Deploy the sample deployment
cat << EOF > nginx.demo.yaml
---
apiVersion: v1
kind: Namespace
metadata:
name: nginx-demo-ns
---
apiVersion: v1
kind: ServiceAccount
metadata:
name: nginx-user
namespace: nginx-demo-ns
---
apiVersion: apps/v1
kind: Deployment
metadata:
namespace: nginx-demo-ns
name: app-nginx-demo
labels:
app.kubernetes.io/name: app-nginx-demo
version: v1
spec:
replicas: 1
selector:
matchLabels:
app: app-nginx-demo
template:
metadata:
labels:
app: app-nginx-demo
annotations:
aws-samples.github.com/aws-pod-eip-controller-type: auto
aws-samples.github.com/aws-pod-eip-controller-shield: advanced
spec:
serviceAccountName: nginx-user
containers:
- image: nginx:1.20
imagePullPolicy: Always
name: nginx
ports:
- containerPort: 80
protocol: TCP
EOF
kubectl apply -f nginx.demo.yaml
Note: In the deployment, two annotations were added to the metadata of the template.

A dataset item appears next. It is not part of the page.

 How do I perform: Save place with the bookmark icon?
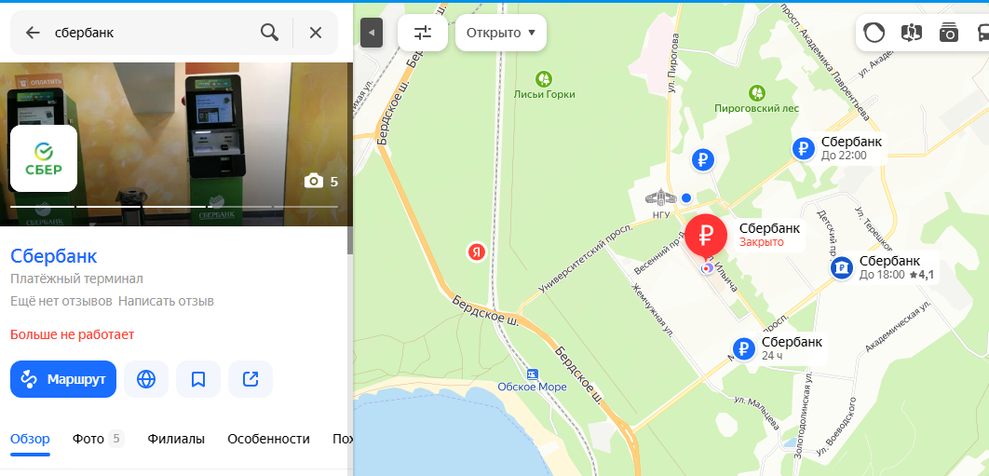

Run this command to see the name of the Pod.
kubectl get pod -n nginx-demo-ns
Run this command to see the associated EIP.
kubectl get pods <your-pod-name> \
-o=custom-columns=NAME:.metadata.name,STATUS:.status.phase,PODIP:.status.podIP,EIP:.metadata.labels.aws-pod-eip-controller-public-ip \
-n nginx-demo-ns \
-w
Note: Replace the pod name.
Note: In the security group where this EIP is located, adding an access rule for port 80 will allow you to access the Pod through the EIP.
Cleanup
To avoid charges, delete your AWS resources.
kubectl delete -f nginx.demo.yaml
Note: Deleting the deployment will cause the controller to release the associated EIP.
eksctl delete cluster -f eip-demo-cluster.yaml
aws iam delete-policy \
--policy-arn arn:aws:iam::${ACCOUNT_ID}:policy/AWSPodEIPControllerIAMPolicy
aws ecr delete-repository --repository-name aws-pod-eip-controller --force
Conclusion
In this post, you deployed the EIP controller in an EKS cluster. By listening to Pod creation and deletion events, it associates and disassociates EIP for Pods annotated with specific annotations. This simplifies application access. Pods can be directly accessed via EIP without needing additional Load Balancers or Ingress Controllers. It enables automated operations. The annotations and controller approach fully automates the EIP allocation and release process without requiring human intervention. It also improves security. The EIP can be directly added to AWS Shield Advanced for DDoS protection.